___ Document segment ___

The cost of abortions also stops people from getting a termination. The price of an operation is as high as the average polish salary, at about €600–700.
Under the existing law, women cannot be punished. Doctors who carry out the terminations can be prosecuted, but this rarely happens. There have been around fifteen cases against doctors in the 23 years since the law has been in place.
What would the new law change?
The country's right-wing Law and Justice Party (PiS) is demanding what is effectively a blanket ban on terminations. It also wants to criminalise women who have abortions and punish them with anything up to five years in prison.
This means that rape victims would not be able to have abortions. Arkadiusz Czartoryski, an MP for PiS, said that during the Second World War, women were raped on a massive scale and “gave birth to many good Poles. Why should that be changed now?”
Children who were raped would also be forbidden from having abortions under the new law. In one of his most controversial statements, PiS MEP Czesław Hoc once said that even an 11-year-old girl should have a child if she is pregnant because "there will always be many people who will want to care for the child."
The bill would also increase the maximum sentence for doctors carrying out the abortions to five years.
Activists are concerned the new law will cast suspicion on those who suffer miscarriages and will discourage doctors from carrying out routing procedures on pregnant women.

___

Problem A:
Duplicate the part of the passage on Poland's abortion law that opens with the words containing "The country's right-wing" and closes with "to five years.".
The records that follow have no connection to the passage on Poland's abortion law.

___ Dataset entries ___

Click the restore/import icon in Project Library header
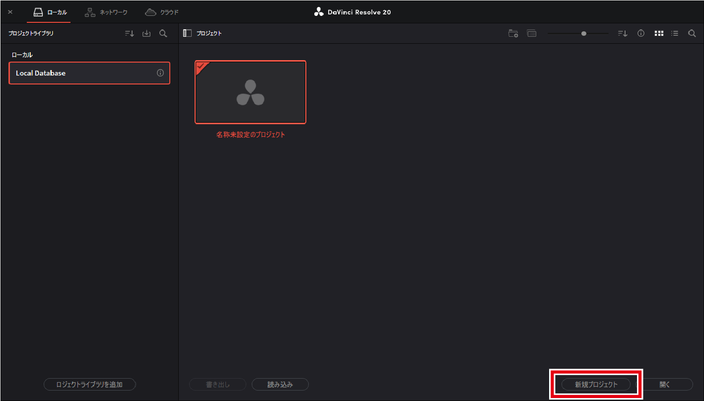The image size is (704, 401). point(146,33)
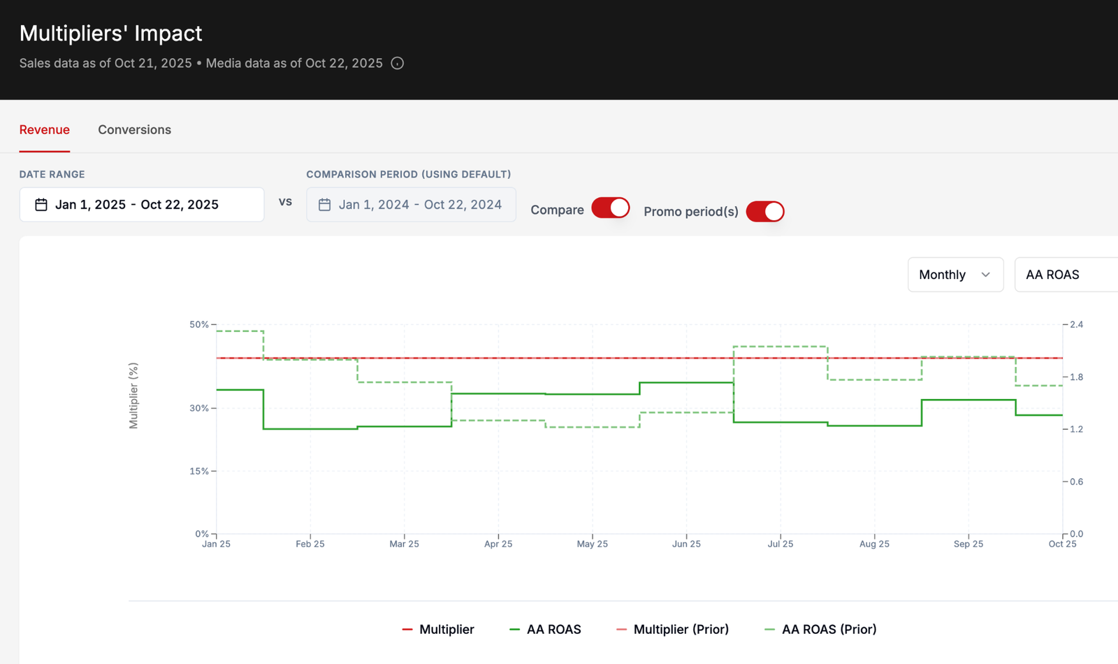The height and width of the screenshot is (664, 1118).
Task: Hide the AA ROAS (Prior) series label
Action: pos(829,630)
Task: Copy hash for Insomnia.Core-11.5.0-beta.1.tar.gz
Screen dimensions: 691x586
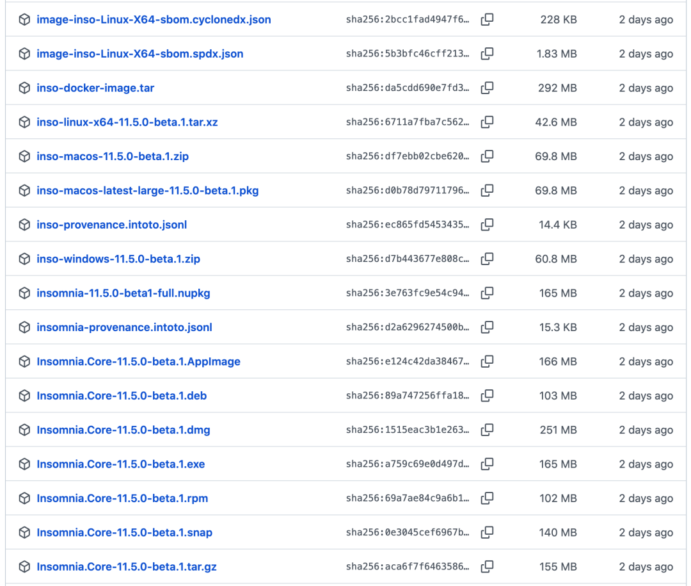Action: (x=487, y=567)
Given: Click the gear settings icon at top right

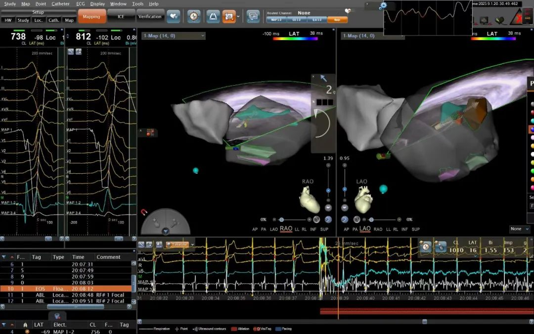Looking at the screenshot, I should pyautogui.click(x=383, y=5).

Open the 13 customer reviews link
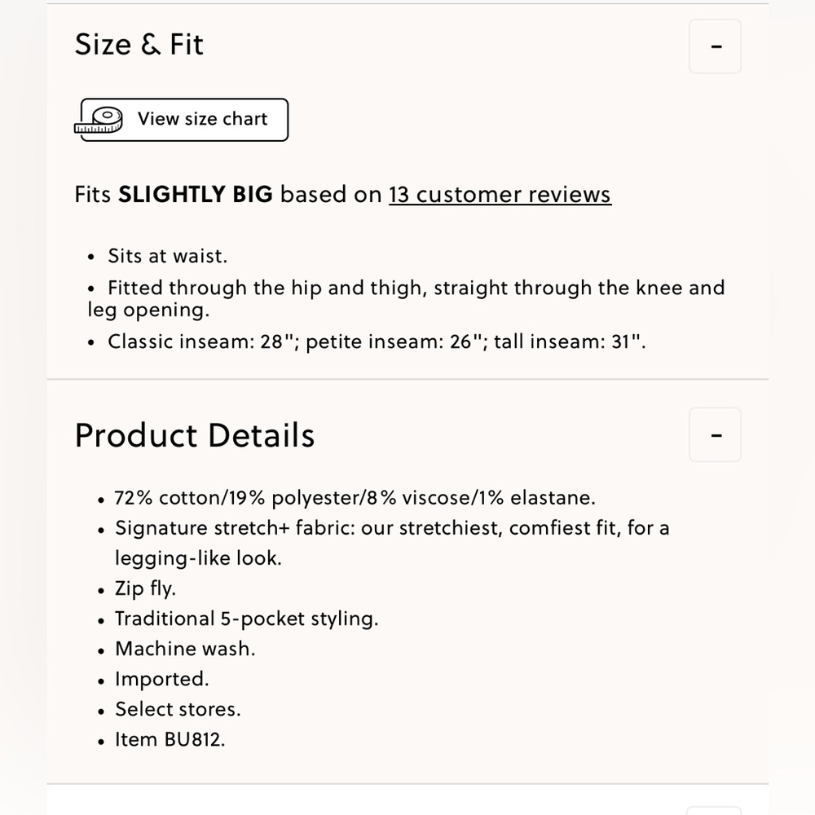click(x=500, y=195)
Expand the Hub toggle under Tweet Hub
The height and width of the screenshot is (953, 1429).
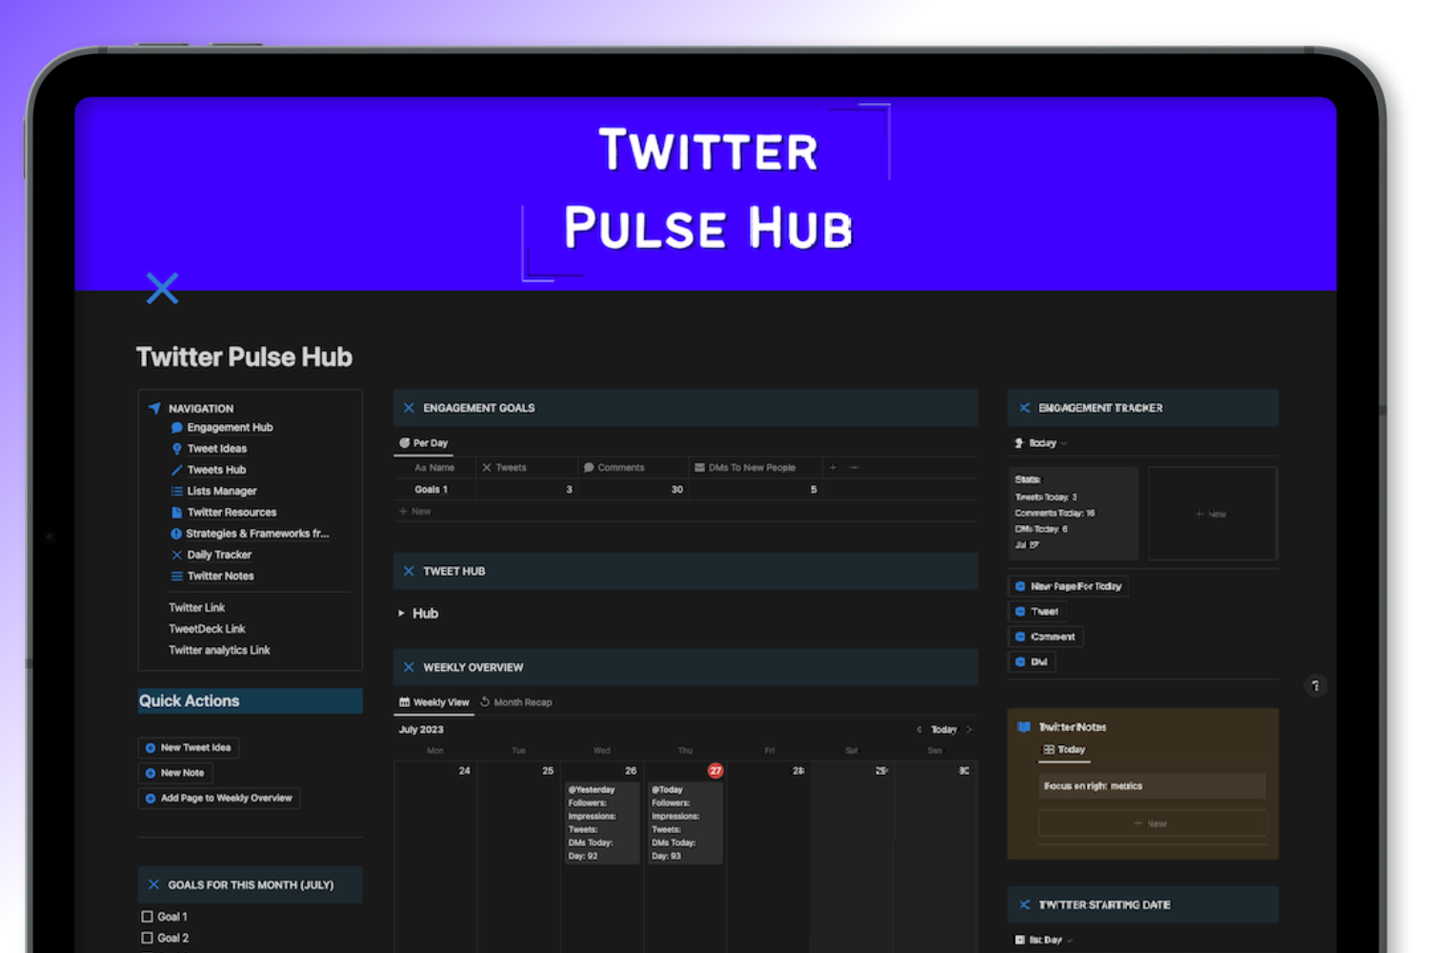pyautogui.click(x=402, y=613)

___

Problem B:
Switch every "icon" in the records to "button", then write out those record lines again with nothing else altered and the pictures left out.

Complete response A:
The country's right-wing Law and Justice Party (PiS) is demanding what is effectively a blanket ban on terminations. It also wants to criminalise women who have abortions and punish them with anything up to five years in prison.
This means that rape victims would not be able to have abortions. Arkadiusz Czartoryski, an MP for PiS, said that during the Second World War, women were raped on a massive scale and “gave birth to many good Poles. Why should that be changed now?”
Children who were raped would also be forbidden from having abortions under the new law. In one of his most controversial statements, PiS MEP Czesław Hoc once said that even an 11-year-old girl should have a child if she is pregnant because "there will always be many people who will want to care for the child."
The bill would also increase the maximum sentence for doctors carrying out the abortions to five years.

Complete response B:
Click the restore/import button in Project Library header
The image size is (704, 401). point(146,33)
The height and width of the screenshot is (664, 1118).
Task: Hide the AA ROAS (Prior) series label
Action: pos(829,630)
Task: Copy hash for Insomnia.Core-11.5.0-beta.1.tar.gz
Screen dimensions: 691x586
Action: (x=487, y=567)
Given: Click the gear settings button at top right

Looking at the screenshot, I should pyautogui.click(x=383, y=5).

Open the 13 customer reviews link
click(x=500, y=195)
Expand the Hub toggle under Tweet Hub
The height and width of the screenshot is (953, 1429).
pyautogui.click(x=402, y=613)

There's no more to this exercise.